AIM:
Collect every line in the listing below that contains the string "field". Case counts.

INFORMATION SHOWN:

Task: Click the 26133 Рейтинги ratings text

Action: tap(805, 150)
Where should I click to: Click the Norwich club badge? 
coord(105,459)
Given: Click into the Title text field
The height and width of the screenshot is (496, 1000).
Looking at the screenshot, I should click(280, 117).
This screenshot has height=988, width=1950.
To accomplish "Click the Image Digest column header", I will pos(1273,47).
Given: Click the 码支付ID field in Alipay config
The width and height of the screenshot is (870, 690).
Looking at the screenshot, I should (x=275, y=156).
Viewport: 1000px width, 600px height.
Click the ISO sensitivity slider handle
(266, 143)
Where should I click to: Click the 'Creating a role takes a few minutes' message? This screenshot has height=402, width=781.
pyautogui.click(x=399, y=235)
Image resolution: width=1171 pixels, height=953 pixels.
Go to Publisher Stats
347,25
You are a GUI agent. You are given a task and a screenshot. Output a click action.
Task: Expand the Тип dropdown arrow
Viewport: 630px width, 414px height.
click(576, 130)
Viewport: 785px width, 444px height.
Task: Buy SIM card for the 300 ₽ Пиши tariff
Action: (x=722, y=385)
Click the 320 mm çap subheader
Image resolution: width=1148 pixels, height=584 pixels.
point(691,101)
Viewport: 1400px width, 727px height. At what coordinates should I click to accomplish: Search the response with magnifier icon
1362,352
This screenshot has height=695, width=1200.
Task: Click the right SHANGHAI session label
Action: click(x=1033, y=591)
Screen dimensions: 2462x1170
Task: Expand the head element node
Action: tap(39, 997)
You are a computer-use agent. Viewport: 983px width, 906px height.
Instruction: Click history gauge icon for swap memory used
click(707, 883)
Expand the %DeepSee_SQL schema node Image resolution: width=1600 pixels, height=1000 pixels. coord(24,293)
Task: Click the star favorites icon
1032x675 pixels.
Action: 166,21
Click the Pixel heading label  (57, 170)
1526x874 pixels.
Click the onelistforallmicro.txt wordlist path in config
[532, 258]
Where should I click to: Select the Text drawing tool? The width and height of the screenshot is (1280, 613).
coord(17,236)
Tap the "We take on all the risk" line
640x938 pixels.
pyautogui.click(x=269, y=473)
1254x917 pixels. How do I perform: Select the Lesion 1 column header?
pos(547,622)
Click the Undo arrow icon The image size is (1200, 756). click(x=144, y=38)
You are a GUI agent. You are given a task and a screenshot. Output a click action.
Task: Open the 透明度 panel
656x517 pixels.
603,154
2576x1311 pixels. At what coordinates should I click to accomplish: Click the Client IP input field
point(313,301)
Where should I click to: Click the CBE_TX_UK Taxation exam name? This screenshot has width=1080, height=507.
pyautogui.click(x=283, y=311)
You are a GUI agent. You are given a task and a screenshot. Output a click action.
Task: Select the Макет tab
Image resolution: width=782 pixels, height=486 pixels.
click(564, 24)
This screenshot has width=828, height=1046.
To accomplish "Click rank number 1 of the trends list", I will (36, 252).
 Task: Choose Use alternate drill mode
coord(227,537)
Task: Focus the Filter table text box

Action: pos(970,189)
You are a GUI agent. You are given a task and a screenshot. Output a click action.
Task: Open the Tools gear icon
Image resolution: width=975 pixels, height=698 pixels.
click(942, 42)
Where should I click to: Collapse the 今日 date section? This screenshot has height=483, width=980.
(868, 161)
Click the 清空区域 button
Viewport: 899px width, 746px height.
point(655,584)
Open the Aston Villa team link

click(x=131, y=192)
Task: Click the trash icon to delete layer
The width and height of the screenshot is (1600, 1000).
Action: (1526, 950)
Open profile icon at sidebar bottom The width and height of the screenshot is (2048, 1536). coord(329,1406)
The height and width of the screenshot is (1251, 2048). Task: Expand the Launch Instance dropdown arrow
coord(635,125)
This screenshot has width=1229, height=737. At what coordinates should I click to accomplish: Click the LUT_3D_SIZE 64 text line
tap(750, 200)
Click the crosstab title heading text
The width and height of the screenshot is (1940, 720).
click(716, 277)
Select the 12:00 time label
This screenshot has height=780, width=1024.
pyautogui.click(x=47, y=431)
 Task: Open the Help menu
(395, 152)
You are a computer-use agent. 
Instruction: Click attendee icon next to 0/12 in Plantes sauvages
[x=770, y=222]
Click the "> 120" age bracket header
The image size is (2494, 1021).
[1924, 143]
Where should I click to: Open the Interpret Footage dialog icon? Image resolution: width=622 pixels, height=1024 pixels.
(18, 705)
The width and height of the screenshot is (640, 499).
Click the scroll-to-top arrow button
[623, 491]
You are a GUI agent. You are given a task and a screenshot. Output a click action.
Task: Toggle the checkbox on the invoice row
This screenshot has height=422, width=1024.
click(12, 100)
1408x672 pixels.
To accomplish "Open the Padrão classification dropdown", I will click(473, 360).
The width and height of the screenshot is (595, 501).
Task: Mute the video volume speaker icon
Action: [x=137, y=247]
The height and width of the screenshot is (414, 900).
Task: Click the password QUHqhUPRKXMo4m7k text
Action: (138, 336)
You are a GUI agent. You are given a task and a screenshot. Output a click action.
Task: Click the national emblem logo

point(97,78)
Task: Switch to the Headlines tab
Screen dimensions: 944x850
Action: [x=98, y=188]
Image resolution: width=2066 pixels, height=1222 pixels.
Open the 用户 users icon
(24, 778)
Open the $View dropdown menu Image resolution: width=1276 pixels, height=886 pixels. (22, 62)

COMPLETED EXERCISE:
Given: Click into the Title text field
Given: Click the 码支付ID field in Alipay config
2576x1311 pixels. At what coordinates should I click to accomplish: Click the Client IP input field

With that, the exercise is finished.